In other news: the GCSEs are over and the planning of the prom ensemble begins in earnest.
This week we’ve been madly planning the church fete and panicking about the appalling weather forecast. By Thursday lunchtime it seemed obvious we must put up tents, if only so we could set up during the day: no good the sun coming out for the evening if we weren’t ready to go. The clouds looked billowy and grey periodically on Friday, but in fact I now have a ridiculous T-shirt tan that will take weeks of sunshine to loose. I’m not complaining you understand: the glorious weather brought out the village and its surrounds en masse and we had a great evening (well, I expect we did. I don’t know how much we made yet, was busy running my allotted stall and hoping the llama had turned up, but you know what I mean.) The llama was much admired ‘though I never met the kind owner with whom I now have an e-mail relationship. Must thank him! Packing up this morning everyone was congratulating one another on a great evening.

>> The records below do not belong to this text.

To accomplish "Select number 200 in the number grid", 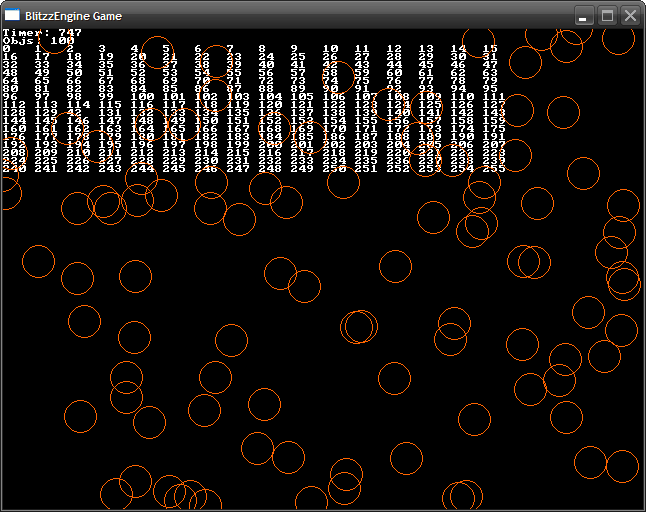I will 270,145.
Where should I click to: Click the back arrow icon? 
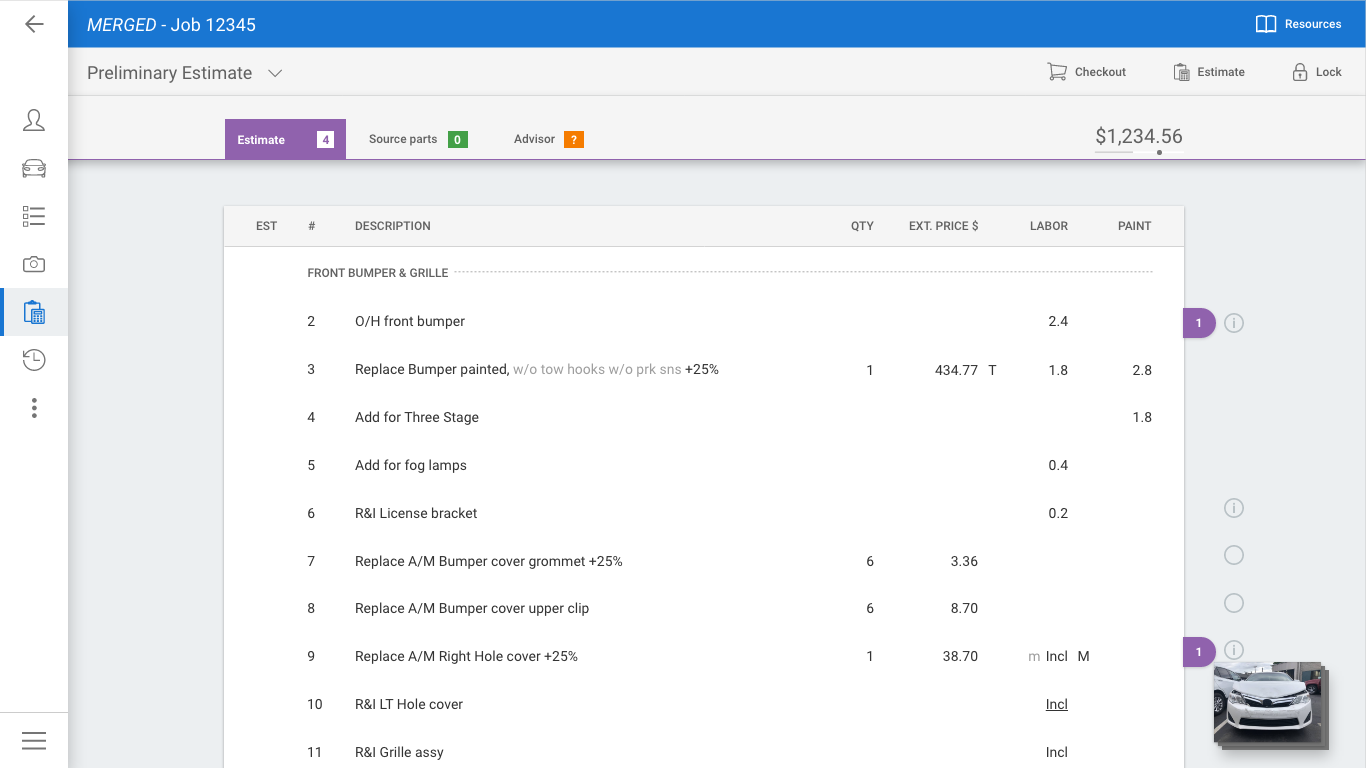click(34, 24)
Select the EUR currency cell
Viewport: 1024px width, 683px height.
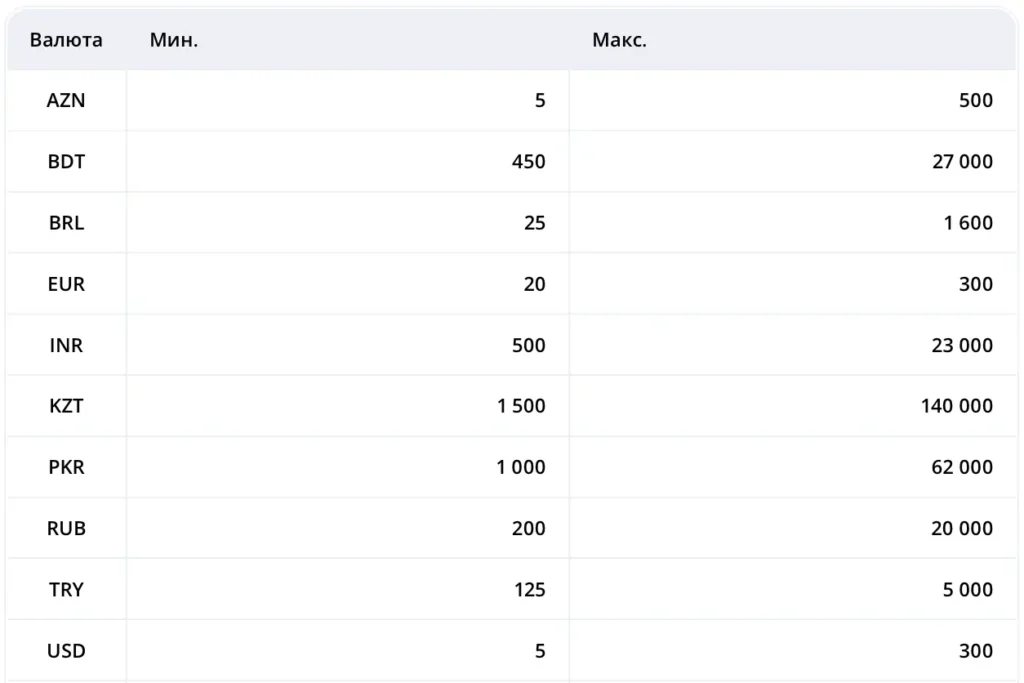66,284
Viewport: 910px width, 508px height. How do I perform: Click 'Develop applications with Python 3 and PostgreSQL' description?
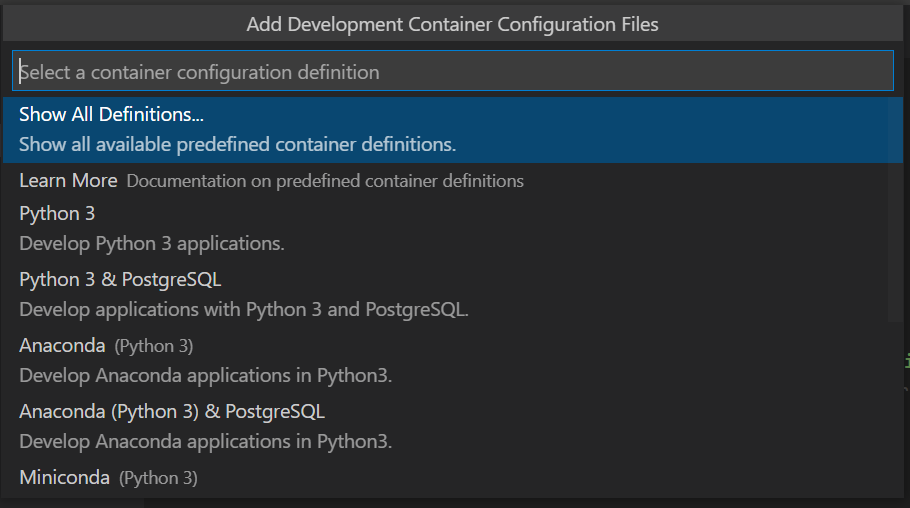pos(244,310)
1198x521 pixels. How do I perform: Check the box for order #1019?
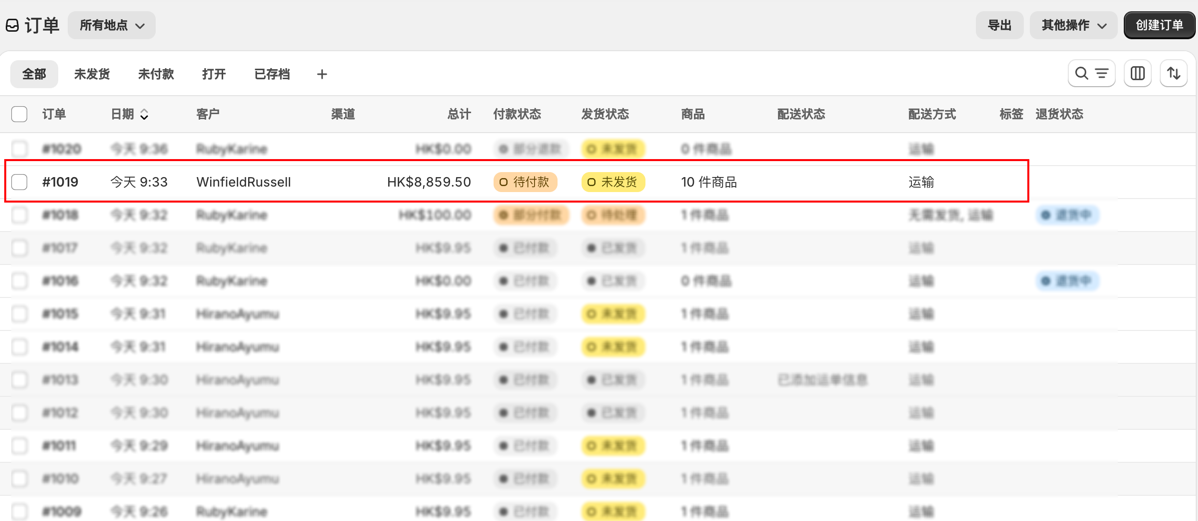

Also this morning I have packed Youngest off on her French Exchange. She suddenly got tearful and has been worriting. I suspect she isn’t sure she can keep up good or even merely tidy behaviour for a whole week. But I’m looking forward to hearing she’s having a lovely time and managed not to be sick on the journey. The photos are the two sides of a tea cosy which I have sent to the French mummy. (Her daughter bought her a teapot when she visited us.) I am very pleased with the ‘ensemble unique’ of it all!
Have just finished The Girl with the Dragon Tattoo: I couldn’t put it down. And yes, there was lots of revolting violence.
I always have a book on the go. I love a well plotted thriller. I’ve read everything I could find by P .D. James and have to wait for her next. I’m now onto the other things Henning Mankell has written because I’ve read all the Kurt Wallanders. There was a time when I read everything by James Clavell, Ian Fleming, Robert Ludlum, Alistair MacLean, Wilbur Smith, Len Deighton…. They’re not all strictly crime writers, more adventure storytellers, but they have their share of graphic description of appalling human behaviour.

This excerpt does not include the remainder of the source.